20) As a professor, this was pretty damn interesting, “Labor advantages drive the greater productivity of faculty at elite universities”

Faculty at prestigious institutions dominate scientific discourse, producing a disproportionate share of all research publications. Environmental prestige can drive such epistemic disparity, but the mechanisms by which it causes increased faculty productivity remain unknown. Here, we combine employment, publication, and federal survey data for 78,802 tenure-track faculty at 262 PhD-granting institutions in the American university system to show through multiple lines of evidence that the greater availability of funded graduate and postdoctoral labor at more prestigious institutions drives the environmental effect of prestige on productivity. In particular, greater environmental prestige leads to larger faculty-led research groups, which drive higher faculty productivity, primarily in disciplines with group collaboration norms. In contrast, productivity does not increase substantially with prestige for faculty publications without group members or for group members themselves. The disproportionate scientific productivity of elite researchers can be largely explained by their substantial labor advantage rather than inherent differences in talent.

21) I almost skipped this last month, but was glad I read it and found it a very thought-provoking essay, “In Brazil, Beauty Is a Right. Are They On to Something?”

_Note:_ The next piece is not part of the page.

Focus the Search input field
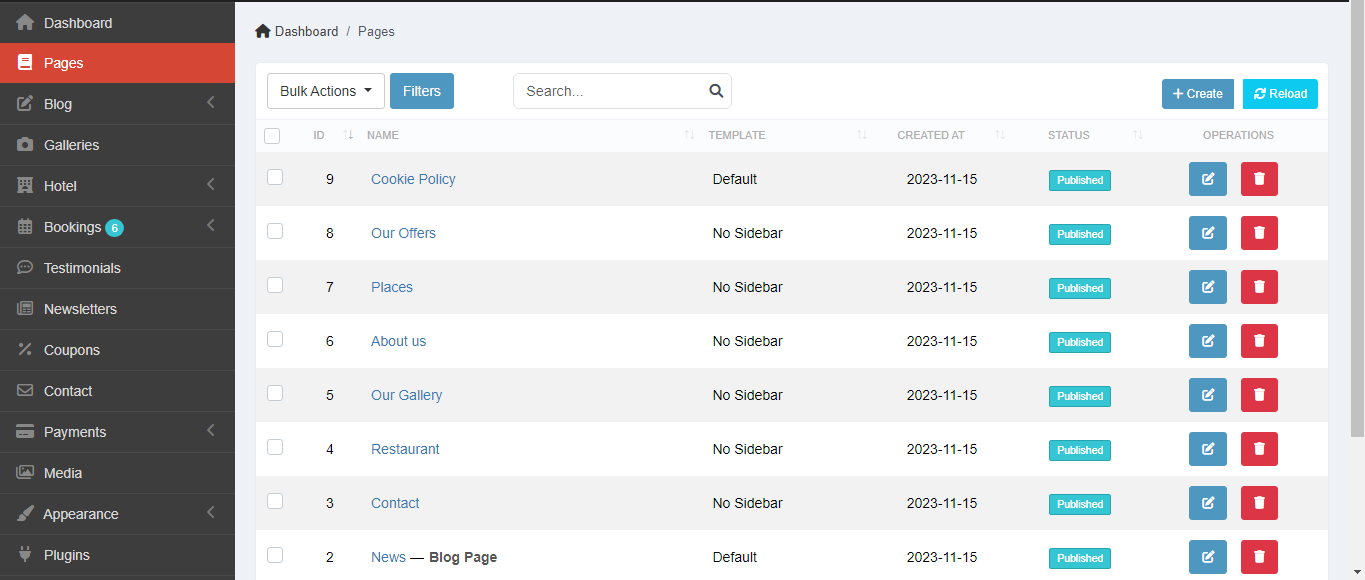Viewport: 1365px width, 580px height. click(x=610, y=91)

Because I was in Brazil at the time instead of at home in Virginia, I was given a new vantage point on the way that society treats the desire for beauty as a sign of human flourishing and not mere vanity. The differences I observed in Brazilian society’s relationship with beauty — compared with what I’d grown up with in the United States — forced me to reflect on my past and reconsider what I wanted for my daughter…

Brazil, I learned, prides itself on its huge number of skilledplastic surgeons. The country recognizes a right to beauty, which in practical terms means subsidizing nearly half a million surgeries each year, according to Carmen Alvaro Jarrín, the author of “The Biopolitics of Beauty: Cosmetic Citizenship and Affective Capital in Brazil.” In the 1950s, a famed plastic surgeon convinced the president that ugliness can cause painful psychological suffering and that treatment should be covered. While at first he was referring to those with congenital deformities and burn victims, most procedures covered today are purely aesthetic.

This philosophy has significant drawbacks. In a public health system that’s strapped for resources, it’s certainly arguable that this is the wrong kind of spending. Everyday differences in bodies end up being pathologized by the medical establishment, defining attractiveness in a limiting way. Small breasts, for instance, might be diagnosed as hypotrophy of the mammary glands. Because plastic surgeons gain practice at government hospitals, poor patients are basically guinea pigs, Jarrín says.

For all its failings, however, what Brazil’s policy creates is an acceptance that beauty is a form of self-care and that there’s nothing embarrassing about wanting to meet society’s standard for how we should look, no matter our social class. There’s no denying that small changes we can make to our surfaces have profound influence on our quality of life and that beauty is often a means of gaining power…

Our system in the United States makes the kind of hospital treatment my daughter received a matter of privilege. While her procedure might be considered reconstructive rather than cosmetic, whether she got a chance to see a plastic surgeon would depend on where she was getting treated. For example, hospitals visited by patients on Medicaid are less likely to provide the option of a plastic surgeon, and Medicaid does not cover cosmetic surgery unless the procedure is medically necessary — which, in my daughter’s case, it was not.

Beauty standards continue to rise, yet access to cosmetic care is rarefied.